Impressive, but that’s only the start. Scott is one of few Canadian health-care researchers involved in the emerging field of knowledge translation, a scientific area so new that when she wants to consult with a colleague, she sometimes has to dial an international phone number. Knowledge translation, also called research utilization or implementation science, is a fancy new term for an age-old question: How do we turn knowledge gained from research into action?
For Scott, the question is, why do health-care professionals use the latest research – or not? “Canadian taxpayers invest millions in health-care research, yet a great chunk of it sits on the shelf,” she explains. Scott wants more research to move beyond recommendations into real clinical practice. “I firmly believe we can make huge improvements in patient outcomes if we use what we already know.”

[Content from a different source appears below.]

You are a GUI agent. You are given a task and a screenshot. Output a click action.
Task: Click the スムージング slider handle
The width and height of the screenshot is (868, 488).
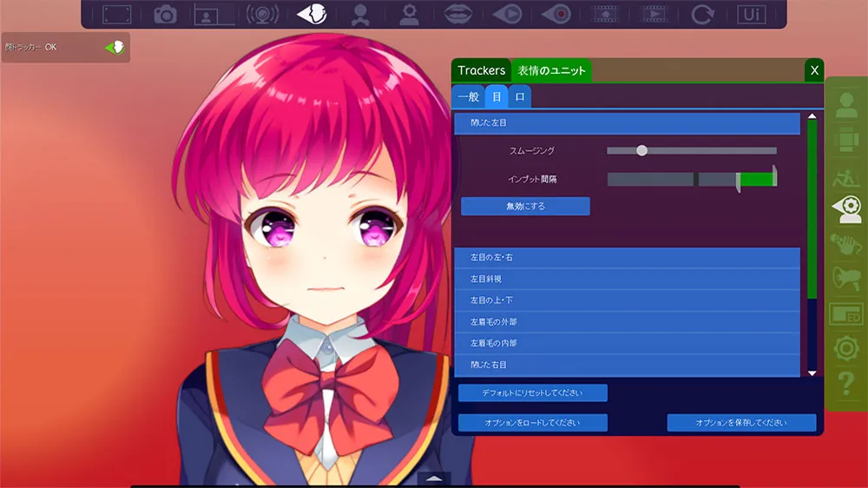pos(641,150)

Scott’s special interest is pediatrics, so she’s also researching better ways for families and physicians to work together when a child is sick. Currently, she’s testing the use of storybooks as a way to help parents understand what medical professionals tell them about their children’s illnesses and treatment. “Parents are all over this approach,” Scott says. “It improves their retention of the information and has the potential to engage them.” First was a book for parents whose children have croup and another on asthma treatment is underway. She’s also involved in putting the latest research on managing children’s pain into practice, with colleagues at Toronto’s Hospital for Sick Kids and the Stollery Children’s Hospital.
In the midst of all that, plus teaching, publishing and supervising master’s degree students, she continues her research on closing the gap between what’s known and what’s done, while shining new light on what works, what doesn’t and why.